The executive committee of the 1922 Committee - representing Tory backbenchers - is expected to make it clear today that Mr Mellor should go. That would seal his fate.
Earlier, Mr Mellor had mounted a robust counter-attack. The Secretary of State for National Heritage strode into a City guild hall in London packed with journalists, including some of the editors of newspapers calling for his resignation, and said: 'What do you want to know?'
Mr Mellor used a charity event to answer for the first time detailed charges that have led to the calls for his resignation.
'I've had the feeling there are some who would like to hound me out of office. I think there is at least one newspaper which is not used to having its editorials ignored by Conservative prime ministers and is determined to hound me from office.
'I accept that is a judgement for others.
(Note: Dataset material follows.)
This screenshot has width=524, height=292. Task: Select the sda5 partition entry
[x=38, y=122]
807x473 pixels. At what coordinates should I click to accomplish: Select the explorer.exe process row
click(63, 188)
I believe there is a reasonable and rational explanation to everything, beyond the initial business with Antonia (de Sancha) which I have to accept. Those who think that ministers should not survive if they have an affair . . . well, they've got me.'
He said he was willing to resign if he was an embarrassment to the Government, but, sipping from a glass of red wine and surrounded by reporters, Mr Mellor said he had not broken any ministerial rules on the acceptance of gifts.
Mr Mellor continued his counterattack during a live interview on News at Ten, when he gave a vigorous and fluent defence of his conduct. He then moved to BBC 2's Newsnight studio, where he blamed his difficulties on 'four or five tabloid editors' and added: 'The crucial point is who decides who is a member of the British cabinet, the Prime Minister or the editor of the Daily Mail.'
His remarks came as details emerged that the minister enjoyed a second free foreign family holiday. This was at new year 1989/90 when the Mellors were in the Middle East as guests of Sheikh Zayed, the ruler of Abu Dhabi, who controlled the Bank of Credit and Commerce International which was shut down by banking authorities last July.
Mr Mellor was entertained on an island owned by Sheikh Zayed in the Persian Gulf. Another guest was Mona Bauwens, whose High Court libel case first focused attention on a free holiday she had provided for the Mellors at a villa in Marbella.
Mr Mellor's office told the Independent last week that the minister had gone to Abu Dhabi on an official visit. But last night it was confirmed that he had been invited 'in his private capacity'.
The disclosure could intensify the pressure for Mr Mellor to resign, but his office said the Foreign Office and the Home Office had both known about the visit.
Mr Mellor said last night: 'I had a series of meetings with (Sheikh Zayed) and with other senior ministers. It was known by the Foreign Office and approved by them.'
Bryan Gould, Labour's spokesman for National Heritage, wrote to the Prime Minister last night over allegations that Mr Mellor had asked the British embassy to sort out the plumbing at his Marbella villa. Mr Gould called for Mr Mellor's resignation.
Mr Mellor said that the water system had stopped working. Because none of the guests could speak Spanish, he telephoned the consulate for assistance. They gave him the name of a water company and the matter was put right.
Despite Mr Mellor's spirited performances last night, one senior member of the 1922 committee said: 'His chances of surviving until the weekend are nil.
'If he had any sense, he would go before we meet. He is quite honestly now an embarrassment to the party and an embarrassment to John Major.'
The Prime Minister has stood by Mr Mellor when many expected him to be sacked. But Mr Major's loyalty has been stretched by the continuing revelations of Mr Mellor's acceptance of a pounds 10,000 holiday with his family at a luxury Marbella villa with Mrs Bauwens, daughter of a leading member of the Palestine Liberation Organisation.